Wie gelooft, ziet geen dingen die anderen niet zien. Wie gelooft ziet dezelfde dingen die anderen ook zien, maar met andere ogen. Hoe we over God spreken, is uiterst subjectief en hangt af van het ritme van ons leven, onze eigen levensgeschiedenis en onze persoonlijke verlangens naar afwezige aanwezigheid. Over God spreken we vanuit onze eigen verbeelding. We doen dat, als we vermoeden dat de grenzen van het mogelijke verder reiken dan die van het werkelijke. Verbeelding is een verklaring van liefde voor wat nog moet ontstaan.

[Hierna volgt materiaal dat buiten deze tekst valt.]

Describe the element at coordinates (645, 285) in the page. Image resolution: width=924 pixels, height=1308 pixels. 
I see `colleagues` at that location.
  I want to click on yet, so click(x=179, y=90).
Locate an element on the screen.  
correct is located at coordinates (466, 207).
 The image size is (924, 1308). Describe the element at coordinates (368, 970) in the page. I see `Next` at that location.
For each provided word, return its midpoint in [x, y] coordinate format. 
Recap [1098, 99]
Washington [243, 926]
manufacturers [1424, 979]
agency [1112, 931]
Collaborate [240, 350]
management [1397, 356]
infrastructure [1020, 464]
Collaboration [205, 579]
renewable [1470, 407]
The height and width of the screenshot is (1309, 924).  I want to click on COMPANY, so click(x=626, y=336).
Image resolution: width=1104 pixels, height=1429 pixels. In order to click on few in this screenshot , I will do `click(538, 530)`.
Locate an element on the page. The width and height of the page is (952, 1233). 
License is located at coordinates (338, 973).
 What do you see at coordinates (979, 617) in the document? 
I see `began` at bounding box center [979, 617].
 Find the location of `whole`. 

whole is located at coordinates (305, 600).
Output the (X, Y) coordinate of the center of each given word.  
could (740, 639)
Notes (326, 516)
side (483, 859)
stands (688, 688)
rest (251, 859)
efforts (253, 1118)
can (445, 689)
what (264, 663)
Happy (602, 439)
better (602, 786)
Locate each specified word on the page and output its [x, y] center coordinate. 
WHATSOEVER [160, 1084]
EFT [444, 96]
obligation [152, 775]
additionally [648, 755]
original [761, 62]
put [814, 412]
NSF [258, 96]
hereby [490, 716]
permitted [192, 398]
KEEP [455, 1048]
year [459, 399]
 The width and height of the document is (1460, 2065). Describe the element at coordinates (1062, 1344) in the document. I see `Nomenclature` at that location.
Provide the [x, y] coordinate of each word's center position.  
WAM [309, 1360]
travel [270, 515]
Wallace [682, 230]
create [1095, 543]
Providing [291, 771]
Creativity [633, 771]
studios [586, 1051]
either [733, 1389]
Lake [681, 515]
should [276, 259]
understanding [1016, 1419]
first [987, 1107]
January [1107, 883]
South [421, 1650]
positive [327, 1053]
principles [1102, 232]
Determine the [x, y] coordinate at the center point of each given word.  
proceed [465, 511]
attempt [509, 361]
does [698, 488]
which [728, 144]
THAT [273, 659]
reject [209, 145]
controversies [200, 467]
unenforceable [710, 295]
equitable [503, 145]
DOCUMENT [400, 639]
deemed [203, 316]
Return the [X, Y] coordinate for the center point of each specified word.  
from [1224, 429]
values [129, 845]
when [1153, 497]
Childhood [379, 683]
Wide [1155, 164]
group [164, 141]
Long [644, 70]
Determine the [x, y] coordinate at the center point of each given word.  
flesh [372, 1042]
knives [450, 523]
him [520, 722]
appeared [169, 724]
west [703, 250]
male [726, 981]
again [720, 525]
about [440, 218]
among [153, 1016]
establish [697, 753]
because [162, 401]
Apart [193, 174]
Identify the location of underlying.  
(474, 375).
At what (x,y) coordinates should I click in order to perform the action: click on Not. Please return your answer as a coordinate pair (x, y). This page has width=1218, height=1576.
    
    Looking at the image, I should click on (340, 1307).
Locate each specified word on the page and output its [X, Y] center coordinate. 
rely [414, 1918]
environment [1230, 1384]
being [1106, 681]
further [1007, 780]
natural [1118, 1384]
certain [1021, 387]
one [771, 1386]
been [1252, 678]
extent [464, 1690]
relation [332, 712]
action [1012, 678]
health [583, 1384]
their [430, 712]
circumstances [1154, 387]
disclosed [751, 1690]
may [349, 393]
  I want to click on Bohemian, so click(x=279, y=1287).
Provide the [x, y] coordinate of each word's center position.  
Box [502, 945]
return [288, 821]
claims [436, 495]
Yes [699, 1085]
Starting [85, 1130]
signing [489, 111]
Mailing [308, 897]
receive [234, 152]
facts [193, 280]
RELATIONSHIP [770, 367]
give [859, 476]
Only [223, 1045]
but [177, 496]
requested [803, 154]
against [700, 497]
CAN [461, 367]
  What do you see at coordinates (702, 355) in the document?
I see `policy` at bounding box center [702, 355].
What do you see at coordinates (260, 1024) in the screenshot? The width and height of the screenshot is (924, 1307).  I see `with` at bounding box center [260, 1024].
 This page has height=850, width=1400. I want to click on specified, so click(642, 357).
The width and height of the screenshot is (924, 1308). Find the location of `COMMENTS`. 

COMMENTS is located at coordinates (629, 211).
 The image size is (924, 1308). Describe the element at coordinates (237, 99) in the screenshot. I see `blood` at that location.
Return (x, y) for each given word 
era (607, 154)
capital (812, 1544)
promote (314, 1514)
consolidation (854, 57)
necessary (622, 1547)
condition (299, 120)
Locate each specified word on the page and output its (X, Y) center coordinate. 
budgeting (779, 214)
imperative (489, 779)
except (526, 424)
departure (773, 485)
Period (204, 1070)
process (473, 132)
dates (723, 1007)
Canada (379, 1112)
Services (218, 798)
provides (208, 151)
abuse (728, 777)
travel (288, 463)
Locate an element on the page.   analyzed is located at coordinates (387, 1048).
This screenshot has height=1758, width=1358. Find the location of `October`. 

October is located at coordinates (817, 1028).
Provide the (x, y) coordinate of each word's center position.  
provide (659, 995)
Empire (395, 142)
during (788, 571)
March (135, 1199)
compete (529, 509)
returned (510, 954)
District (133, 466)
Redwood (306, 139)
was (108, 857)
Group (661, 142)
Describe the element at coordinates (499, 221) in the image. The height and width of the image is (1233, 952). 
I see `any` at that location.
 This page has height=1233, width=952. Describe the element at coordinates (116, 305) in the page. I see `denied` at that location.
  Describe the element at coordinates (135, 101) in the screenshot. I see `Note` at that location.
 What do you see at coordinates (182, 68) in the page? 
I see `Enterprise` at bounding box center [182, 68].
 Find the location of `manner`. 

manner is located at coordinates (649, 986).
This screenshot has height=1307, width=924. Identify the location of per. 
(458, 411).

De weg naar die verbeelding, de weg naar God, loopt via schoonheid. Schoonheid gaat verder waar rationaliteit niet kan komen. Schoonheid beleven we in muziek, in poëzie. Maar ook in het alledaagse. Alves is intussen bijna tachtig jaar. Zijn  dagen bestaan uit ‘een beetje tuinieren, een beetje koken, een beetje schrijven’. Zijn ontmoetingen met schoonheid zijn concreet, aards geworden. Een goede maaltijd, vruchten uit de moestuin. Hij vergelijkt een goede maaltijd met een droom. Het voedsel dat we eten, transformeert ons als het opgehouden heeft te bestaan. Zo kan óók via onze dromen  wat opgehouden heeft te bestaan ons transformeren. In onze dromen kunnen we weigeren het verlies te accepteren van een voorwerp van liefde. Daardoor kunnen wij dat met ons mee blijven dragen en het opnemen in onszelf. Ons lichaam wordt deelgenoot van de droom. We dromen van een tuin. Een plek om gelukkig te zijn. Scheppen is het verwezenlijken van die droom.

Ik heb nogal wat moeite gehad Alves’ gedachten uit het proefschrift van De Boer te destilleren.  Dat komt zeker ook door Alves’ poëtische manier van theologie bedrijven. Anderzijds was iets meer systematische doordenking van de kant van De Boer ook wel prettig geweest. Wat vindt hij zelf van Alves? Het lijkt of hij zo overdonderd is door de schwung en kracht waarmee deze gedreven man theologiseert, dat hij aan die vraag nauwelijks is toegekomen. Toch wel jammer.

 

Tjeerd de Boer, Hoe zullen wij over God spreken? De poëtische theologie van het alledaagse van Rubem Alves.